There are no statutory bars to the Arbitrator’s jurisdiction to issue
the February 25, 2014. award
 
            The Respondent raises two “statutory” jurisdictional defenses:  (1) that the 2014 Award violates the Anti-Deficiency and Purpose Acts; and (2) that the 2014 Award violated FMCS regulations.[14]  As set forth below, neither of the Respondent’s jurisdictional challenges has any merit.
 
Anti-deficiency and purpose acts
 
            The Respondent claims that the Arbitrator lacked statutory jurisdiction to order reimbursement for income tax withholdings from the liquidated damages payments, asserting that liquidated damages are taxable income and that the reimbursement order contravenes the Anti-Deficiency Act, 31 U.S.C. § 1341 and the Purpose Act, 31 U.S.C. § 1301, because the Congress has not appropriated funds for the ordered reimbursements.  The General Counsel responds that this claim represents an impermissible collateral attack on the Arbitrator’s remedy and, further, that the Authority has declined to consider Anti-Deficiency Act defenses when not raised in exceptions to the award.  The General Counsel is correct.  In Dep’t of the Treasury, U.S. Customs Serv., New York Region, N.Y., N.Y., 21 FLRA 999, 1002 (1986) (Customs Service) where an agency argued that an arbitrator’s order that it pay certain travel expenses conflicted with the Anti-Deficiency Act, the Authority reiterated that contentions that an arbitrator’s award is deficient because it is contrary to any law, rule, or regulation must be made in exceptions to the award and will not be considered in a ULP proceeding brought to enforce compliance.  Thus, the Authority held,

The Respondent, having filed no exceptions pertaining to the Back Pay Act or the Anti-Deficiency Act in its exceptions to the Arbitrator’s award and its other exceptions having been denied by the Authority, was required to take the actions required by the arbitrator’s award, and its failure to do so violated section 7116(a)(1) and (8) of the Statute.                                                                                                                                                                                     (Id. at 1002).  The Respondent’s arguments in the instant case that the Arbitrator’s order that it reimburse employees for monies that it improperly withheld from liquidated damages payments conflicts with the Anti-Deficiency and Purpose Acts are no different from those rejected by the Authority in Customs Service, and they are rejected here as well.[15] 

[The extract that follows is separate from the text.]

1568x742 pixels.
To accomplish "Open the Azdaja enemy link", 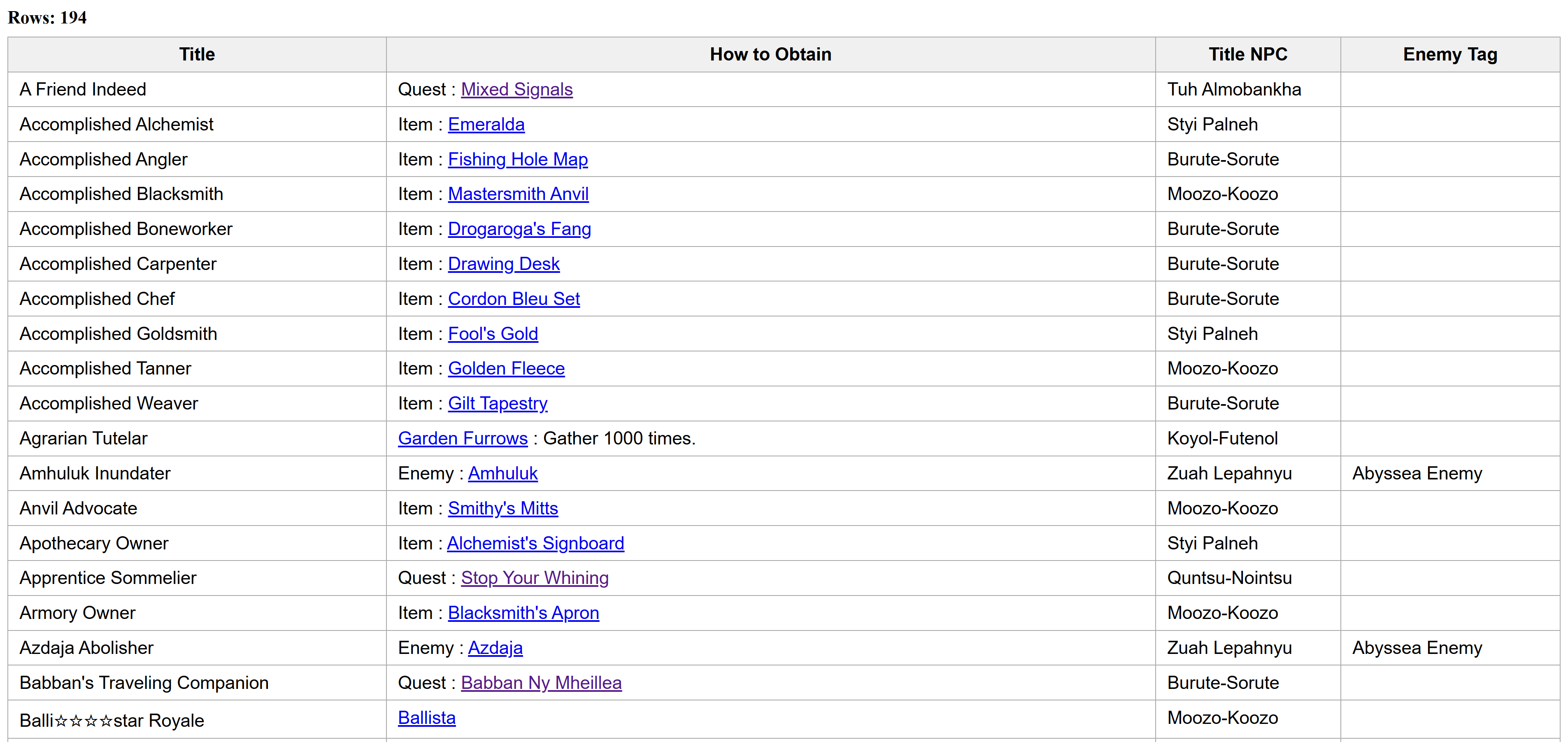I will pyautogui.click(x=495, y=648).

FMCS Regulations/Code of Professional Responsibility
            The Respondent concedes that it faces an uphill battle in arguing that the Arbitrator lacked jurisdiction to clarify or alter the remedies previously ordered without the consent of both parties in conflict with the Code of Responsibility which is incorporated into the FMCS regulations governing the arbitration proceeding.  Indeed, the Respondent acknowledges that the Authority has even refused to consider exceptions to arbitrator’s awards based on allegations that the arbitrator violated the FMCS regulations and the Code of Professional responsibility. In the more recent of the cases cited by the Respondent, the Authority stated,
 
The FMCS, however, has no authority to regulate arbitrators’ actions.  See 29 C.F.R. § 1404.4(d).  Its regulations only set standards for arbitrators who want to be included on the roster.  As relevant here, the only consequence for an arbitrator of not following the FMCS’s regulations or the Code of Professional Responsibility is possible removal from the FMCS roster.  Therefore, the cited FMCS regulations do not constitute a general restriction on arbitrators’ authority and discretion with respect to arbitration proceedings. Consequently, that the Arbitrator may not have adhered to § 1404.4 and the Code of Professional Responsibility is not a basis for finding that the award is contrary to law.  Cf. Veterans Admin., Leavenworth, Kan., 34 FLRA 898, 902 (1990) (holding that Code of Professional Responsibility “is a privately developed set of standards for professional behavior and . . . is not a law, rule, or regulation . . . on which exceptions to an arbitration award can be predicated” (citations omitted)).  Accordingly, we deny the Agency’s contrary to law exception.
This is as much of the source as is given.